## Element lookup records
══════════
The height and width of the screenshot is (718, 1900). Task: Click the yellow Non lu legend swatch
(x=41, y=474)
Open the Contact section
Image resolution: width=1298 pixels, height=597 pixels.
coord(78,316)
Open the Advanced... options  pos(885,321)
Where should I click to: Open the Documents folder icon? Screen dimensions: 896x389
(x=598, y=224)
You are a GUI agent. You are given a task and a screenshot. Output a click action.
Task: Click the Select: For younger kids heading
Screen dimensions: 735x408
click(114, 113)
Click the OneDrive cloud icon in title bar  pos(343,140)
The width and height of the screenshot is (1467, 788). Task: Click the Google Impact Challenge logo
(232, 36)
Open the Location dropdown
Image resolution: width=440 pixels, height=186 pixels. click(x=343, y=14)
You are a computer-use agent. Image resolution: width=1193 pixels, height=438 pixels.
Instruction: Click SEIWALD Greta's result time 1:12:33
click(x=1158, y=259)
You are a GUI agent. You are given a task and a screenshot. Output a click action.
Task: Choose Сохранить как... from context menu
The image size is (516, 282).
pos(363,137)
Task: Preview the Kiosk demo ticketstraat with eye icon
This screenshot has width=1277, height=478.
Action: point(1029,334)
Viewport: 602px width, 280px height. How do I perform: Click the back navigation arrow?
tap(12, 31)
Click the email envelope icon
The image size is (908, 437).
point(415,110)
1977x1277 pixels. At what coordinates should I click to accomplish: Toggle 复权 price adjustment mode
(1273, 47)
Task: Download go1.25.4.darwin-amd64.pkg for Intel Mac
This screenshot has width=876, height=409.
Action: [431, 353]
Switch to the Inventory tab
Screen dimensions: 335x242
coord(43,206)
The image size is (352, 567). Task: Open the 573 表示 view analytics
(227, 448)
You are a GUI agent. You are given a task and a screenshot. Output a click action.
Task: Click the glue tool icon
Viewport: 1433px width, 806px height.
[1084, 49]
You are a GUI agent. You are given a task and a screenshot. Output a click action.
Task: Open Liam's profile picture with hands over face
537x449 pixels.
══════════
## What is required
Lay out the lines of the rows above as a Markdown table with the columns No. and Line. Number each non-blank line in order and skip blank lines.

## Full solution
| No. | Line |
|---|---|
| 1 | The height and width of the screenshot is (718, 1900). Task: Click the yellow Non lu legend swatch |
| 2 | (x=41, y=474) |
| 3 | Open the Contact section |
| 4 | Image resolution: width=1298 pixels, height=597 pixels. |
| 5 | coord(78,316) |
| 6 | Open the Advanced... options  pos(885,321) |
| 7 | Where should I click to: Open the Documents folder icon? Screen dimensions: 896x389 |
| 8 | (x=598, y=224) |
| 9 | You are a GUI agent. You are given a task and a screenshot. Output a click action. |
| 10 | Task: Click the Select: For younger kids heading |
| 11 | Screen dimensions: 735x408 |
| 12 | click(114, 113) |
| 13 | Click the OneDrive cloud icon in title bar  pos(343,140) |
| 14 | The width and height of the screenshot is (1467, 788). Task: Click the Google Impact Challenge logo |
| 15 | (232, 36) |
| 16 | Open the Location dropdown |
| 17 | Image resolution: width=440 pixels, height=186 pixels. click(x=343, y=14) |
| 18 | You are a computer-use agent. Image resolution: width=1193 pixels, height=438 pixels. |
| 19 | Instruction: Click SEIWALD Greta's result time 1:12:33 |
| 20 | click(x=1158, y=259) |
| 21 | You are a GUI agent. You are given a task and a screenshot. Output a click action. |
| 22 | Task: Choose Сохранить как... from context menu |
| 23 | The image size is (516, 282). |
| 24 | pos(363,137) |
| 25 | Task: Preview the Kiosk demo ticketstraat with eye icon |
| 26 | This screenshot has width=1277, height=478. |
| 27 | Action: point(1029,334) |
| 28 | Viewport: 602px width, 280px height. How do I perform: Click the back navigation arrow? |
| 29 | tap(12, 31) |
| 30 | Click the email envelope icon |
| 31 | The image size is (908, 437). |
| 32 | point(415,110) |
| 33 | 1977x1277 pixels. At what coordinates should I click to accomplish: Toggle 复权 price adjustment mode |
| 34 | (1273, 47) |
| 35 | Task: Download go1.25.4.darwin-amd64.pkg for Intel Mac |
| 36 | This screenshot has width=876, height=409. |
| 37 | Action: [431, 353] |
| 38 | Switch to the Inventory tab |
| 39 | Screen dimensions: 335x242 |
| 40 | coord(43,206) |
| 41 | The image size is (352, 567). Task: Open the 573 表示 view analytics |
| 42 | (227, 448) |
| 43 | You are a GUI agent. You are given a task and a screenshot. Output a click action. |
| 44 | Task: Click the glue tool icon |
| 45 | Viewport: 1433px width, 806px height. |
| 46 | [1084, 49] |
| 47 | You are a GUI agent. You are given a task and a screenshot. Output a click action. |
| 48 | Task: Open Liam's profile picture with hands over face |
| 49 | 537x449 pixels. |